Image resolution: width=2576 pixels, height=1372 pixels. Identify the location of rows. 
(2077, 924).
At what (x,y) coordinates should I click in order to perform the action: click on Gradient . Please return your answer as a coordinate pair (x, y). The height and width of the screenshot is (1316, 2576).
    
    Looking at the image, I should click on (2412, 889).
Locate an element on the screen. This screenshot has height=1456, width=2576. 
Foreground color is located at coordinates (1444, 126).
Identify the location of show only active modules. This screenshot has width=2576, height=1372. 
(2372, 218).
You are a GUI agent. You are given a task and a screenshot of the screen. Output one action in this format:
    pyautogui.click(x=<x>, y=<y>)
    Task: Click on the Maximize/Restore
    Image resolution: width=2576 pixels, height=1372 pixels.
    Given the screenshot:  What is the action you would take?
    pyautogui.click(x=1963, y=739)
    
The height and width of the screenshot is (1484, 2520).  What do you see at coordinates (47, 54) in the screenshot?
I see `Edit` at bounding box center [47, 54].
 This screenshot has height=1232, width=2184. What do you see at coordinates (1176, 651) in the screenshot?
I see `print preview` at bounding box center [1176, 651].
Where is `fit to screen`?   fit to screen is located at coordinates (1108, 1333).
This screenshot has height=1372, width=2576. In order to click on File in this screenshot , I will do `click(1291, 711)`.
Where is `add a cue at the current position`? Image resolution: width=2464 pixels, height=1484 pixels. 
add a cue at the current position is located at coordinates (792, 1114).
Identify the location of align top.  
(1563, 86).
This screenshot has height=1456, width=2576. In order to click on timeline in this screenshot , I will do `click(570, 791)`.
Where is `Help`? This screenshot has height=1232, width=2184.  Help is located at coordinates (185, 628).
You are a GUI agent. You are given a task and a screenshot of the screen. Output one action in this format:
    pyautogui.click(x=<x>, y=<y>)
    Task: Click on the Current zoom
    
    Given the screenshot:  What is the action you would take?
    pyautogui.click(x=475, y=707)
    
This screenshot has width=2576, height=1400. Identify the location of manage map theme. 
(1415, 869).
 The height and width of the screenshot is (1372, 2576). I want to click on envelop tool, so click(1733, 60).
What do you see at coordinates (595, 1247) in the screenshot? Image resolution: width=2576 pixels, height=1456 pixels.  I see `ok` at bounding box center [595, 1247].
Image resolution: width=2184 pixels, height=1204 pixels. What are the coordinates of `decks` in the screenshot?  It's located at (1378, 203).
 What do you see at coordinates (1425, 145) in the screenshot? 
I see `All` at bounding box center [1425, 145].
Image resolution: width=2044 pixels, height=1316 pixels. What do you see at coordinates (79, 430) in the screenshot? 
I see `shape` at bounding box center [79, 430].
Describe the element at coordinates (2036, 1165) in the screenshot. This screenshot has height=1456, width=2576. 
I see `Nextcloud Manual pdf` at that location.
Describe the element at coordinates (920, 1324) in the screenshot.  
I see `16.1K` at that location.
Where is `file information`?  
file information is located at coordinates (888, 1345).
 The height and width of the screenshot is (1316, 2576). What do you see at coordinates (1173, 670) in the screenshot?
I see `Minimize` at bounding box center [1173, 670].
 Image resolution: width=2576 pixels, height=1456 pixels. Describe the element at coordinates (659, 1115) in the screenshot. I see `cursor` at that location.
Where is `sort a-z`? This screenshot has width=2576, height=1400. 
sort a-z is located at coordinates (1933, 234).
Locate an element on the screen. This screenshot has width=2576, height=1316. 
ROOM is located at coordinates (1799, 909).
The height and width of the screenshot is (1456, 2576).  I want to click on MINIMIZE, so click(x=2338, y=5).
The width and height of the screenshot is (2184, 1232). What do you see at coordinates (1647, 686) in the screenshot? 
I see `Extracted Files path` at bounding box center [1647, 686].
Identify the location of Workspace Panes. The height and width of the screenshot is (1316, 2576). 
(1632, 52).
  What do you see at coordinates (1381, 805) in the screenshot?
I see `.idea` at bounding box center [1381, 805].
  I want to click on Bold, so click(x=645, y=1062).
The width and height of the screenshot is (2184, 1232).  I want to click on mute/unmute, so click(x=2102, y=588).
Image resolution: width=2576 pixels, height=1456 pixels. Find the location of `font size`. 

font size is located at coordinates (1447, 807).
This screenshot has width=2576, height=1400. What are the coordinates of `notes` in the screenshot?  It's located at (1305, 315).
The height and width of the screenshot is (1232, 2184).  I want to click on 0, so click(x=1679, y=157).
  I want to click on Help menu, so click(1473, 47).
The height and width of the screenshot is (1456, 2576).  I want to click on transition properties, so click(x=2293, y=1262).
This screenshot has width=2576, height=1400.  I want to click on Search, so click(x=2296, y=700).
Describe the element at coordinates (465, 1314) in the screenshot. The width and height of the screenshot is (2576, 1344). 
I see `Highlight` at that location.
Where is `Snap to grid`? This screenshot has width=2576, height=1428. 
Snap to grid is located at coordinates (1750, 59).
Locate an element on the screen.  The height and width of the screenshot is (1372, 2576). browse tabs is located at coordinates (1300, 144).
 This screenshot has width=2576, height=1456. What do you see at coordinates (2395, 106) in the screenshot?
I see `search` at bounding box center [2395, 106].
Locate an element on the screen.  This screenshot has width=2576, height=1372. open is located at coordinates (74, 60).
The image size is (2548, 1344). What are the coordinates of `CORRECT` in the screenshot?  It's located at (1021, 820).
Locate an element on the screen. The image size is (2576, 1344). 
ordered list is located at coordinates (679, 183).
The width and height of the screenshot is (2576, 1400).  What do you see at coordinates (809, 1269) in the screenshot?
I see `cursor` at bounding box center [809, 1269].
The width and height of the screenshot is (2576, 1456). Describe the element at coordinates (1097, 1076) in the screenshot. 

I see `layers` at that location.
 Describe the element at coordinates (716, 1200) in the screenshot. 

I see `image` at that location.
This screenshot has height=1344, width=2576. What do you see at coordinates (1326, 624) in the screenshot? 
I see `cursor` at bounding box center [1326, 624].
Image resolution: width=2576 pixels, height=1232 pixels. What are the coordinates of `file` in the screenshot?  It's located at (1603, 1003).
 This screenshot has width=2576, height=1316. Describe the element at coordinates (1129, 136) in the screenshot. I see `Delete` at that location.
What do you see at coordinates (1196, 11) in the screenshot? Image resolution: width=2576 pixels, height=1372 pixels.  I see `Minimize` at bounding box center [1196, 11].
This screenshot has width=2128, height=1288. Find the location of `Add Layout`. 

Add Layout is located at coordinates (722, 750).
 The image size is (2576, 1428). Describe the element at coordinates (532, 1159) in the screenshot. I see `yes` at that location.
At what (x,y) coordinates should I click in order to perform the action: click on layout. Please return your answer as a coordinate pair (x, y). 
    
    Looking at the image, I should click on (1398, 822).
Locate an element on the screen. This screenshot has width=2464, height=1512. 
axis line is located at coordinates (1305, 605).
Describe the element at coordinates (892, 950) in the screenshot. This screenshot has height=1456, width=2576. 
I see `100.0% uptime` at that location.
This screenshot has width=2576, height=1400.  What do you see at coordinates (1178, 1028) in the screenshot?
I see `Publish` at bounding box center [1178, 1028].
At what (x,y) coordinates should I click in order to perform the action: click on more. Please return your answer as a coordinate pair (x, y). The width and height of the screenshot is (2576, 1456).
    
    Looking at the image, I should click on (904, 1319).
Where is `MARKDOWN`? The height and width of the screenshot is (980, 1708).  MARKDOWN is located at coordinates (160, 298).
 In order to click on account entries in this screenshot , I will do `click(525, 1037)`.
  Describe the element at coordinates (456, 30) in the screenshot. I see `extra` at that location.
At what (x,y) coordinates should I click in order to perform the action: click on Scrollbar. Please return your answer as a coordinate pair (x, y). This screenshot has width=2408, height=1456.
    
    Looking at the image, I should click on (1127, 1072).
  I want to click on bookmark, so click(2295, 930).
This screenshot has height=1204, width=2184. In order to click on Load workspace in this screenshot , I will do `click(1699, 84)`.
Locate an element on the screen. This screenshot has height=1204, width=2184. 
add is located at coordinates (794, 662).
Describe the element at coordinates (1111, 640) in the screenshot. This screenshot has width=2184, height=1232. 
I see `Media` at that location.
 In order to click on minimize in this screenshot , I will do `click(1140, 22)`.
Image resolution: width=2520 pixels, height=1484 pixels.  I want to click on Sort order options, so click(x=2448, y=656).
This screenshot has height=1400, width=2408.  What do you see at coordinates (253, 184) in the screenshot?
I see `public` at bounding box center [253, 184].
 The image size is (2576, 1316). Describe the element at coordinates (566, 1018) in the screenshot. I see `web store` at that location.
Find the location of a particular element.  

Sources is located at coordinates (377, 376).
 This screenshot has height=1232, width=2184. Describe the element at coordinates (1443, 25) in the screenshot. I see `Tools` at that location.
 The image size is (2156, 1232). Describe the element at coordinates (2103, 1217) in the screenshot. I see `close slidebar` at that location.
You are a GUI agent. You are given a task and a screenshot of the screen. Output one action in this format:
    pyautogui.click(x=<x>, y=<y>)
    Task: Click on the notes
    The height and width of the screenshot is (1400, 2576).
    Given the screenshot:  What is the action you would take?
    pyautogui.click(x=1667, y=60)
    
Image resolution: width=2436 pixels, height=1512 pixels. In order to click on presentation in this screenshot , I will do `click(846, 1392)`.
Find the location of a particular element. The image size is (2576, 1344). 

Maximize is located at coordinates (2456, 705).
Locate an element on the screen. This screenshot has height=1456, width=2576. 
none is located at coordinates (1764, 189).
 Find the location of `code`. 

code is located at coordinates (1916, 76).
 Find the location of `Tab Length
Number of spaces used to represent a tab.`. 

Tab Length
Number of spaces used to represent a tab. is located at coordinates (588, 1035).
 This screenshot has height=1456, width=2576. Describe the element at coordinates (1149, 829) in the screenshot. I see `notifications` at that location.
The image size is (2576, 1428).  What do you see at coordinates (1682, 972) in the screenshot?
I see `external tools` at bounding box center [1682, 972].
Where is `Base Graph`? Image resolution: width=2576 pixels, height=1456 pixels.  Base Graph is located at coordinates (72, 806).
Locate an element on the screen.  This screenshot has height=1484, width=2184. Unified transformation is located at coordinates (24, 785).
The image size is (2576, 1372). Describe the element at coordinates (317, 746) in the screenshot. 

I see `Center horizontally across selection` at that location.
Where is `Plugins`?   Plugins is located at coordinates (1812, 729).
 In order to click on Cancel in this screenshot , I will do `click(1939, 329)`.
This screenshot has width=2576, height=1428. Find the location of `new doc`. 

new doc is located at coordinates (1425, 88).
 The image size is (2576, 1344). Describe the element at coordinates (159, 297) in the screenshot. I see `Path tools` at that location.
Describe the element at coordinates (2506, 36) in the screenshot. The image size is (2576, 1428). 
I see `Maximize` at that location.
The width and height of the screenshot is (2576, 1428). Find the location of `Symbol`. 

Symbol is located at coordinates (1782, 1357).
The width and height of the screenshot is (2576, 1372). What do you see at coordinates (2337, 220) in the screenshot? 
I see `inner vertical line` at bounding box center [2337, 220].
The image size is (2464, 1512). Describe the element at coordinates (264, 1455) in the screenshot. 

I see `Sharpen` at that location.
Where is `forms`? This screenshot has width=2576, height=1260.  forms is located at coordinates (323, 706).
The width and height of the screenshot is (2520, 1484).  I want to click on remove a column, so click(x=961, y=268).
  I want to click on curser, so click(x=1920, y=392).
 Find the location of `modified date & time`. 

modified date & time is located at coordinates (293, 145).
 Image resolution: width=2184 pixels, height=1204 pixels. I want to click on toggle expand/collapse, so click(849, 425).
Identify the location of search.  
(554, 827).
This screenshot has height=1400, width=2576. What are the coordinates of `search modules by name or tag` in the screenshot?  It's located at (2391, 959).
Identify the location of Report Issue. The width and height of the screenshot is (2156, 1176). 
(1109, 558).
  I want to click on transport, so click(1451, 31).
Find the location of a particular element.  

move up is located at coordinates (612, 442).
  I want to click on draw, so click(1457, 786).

• _What is expected_
Copy out word for word the lines from the line with "screen. This screenshot has width=2576, height=1316." to the line with "I want to click on Bold, so", including both of those lines.

• _Solved exercise_
Locate an element on the screen. This screenshot has width=2576, height=1316. 
ROOM is located at coordinates (1799, 909).
The height and width of the screenshot is (1456, 2576).  I want to click on MINIMIZE, so click(x=2338, y=5).
The width and height of the screenshot is (2184, 1232). What do you see at coordinates (1647, 686) in the screenshot? 
I see `Extracted Files path` at bounding box center [1647, 686].
Identify the location of Workspace Panes. The height and width of the screenshot is (1316, 2576). 
(1632, 52).
  What do you see at coordinates (1381, 805) in the screenshot?
I see `.idea` at bounding box center [1381, 805].
  I want to click on Bold, so click(x=645, y=1062).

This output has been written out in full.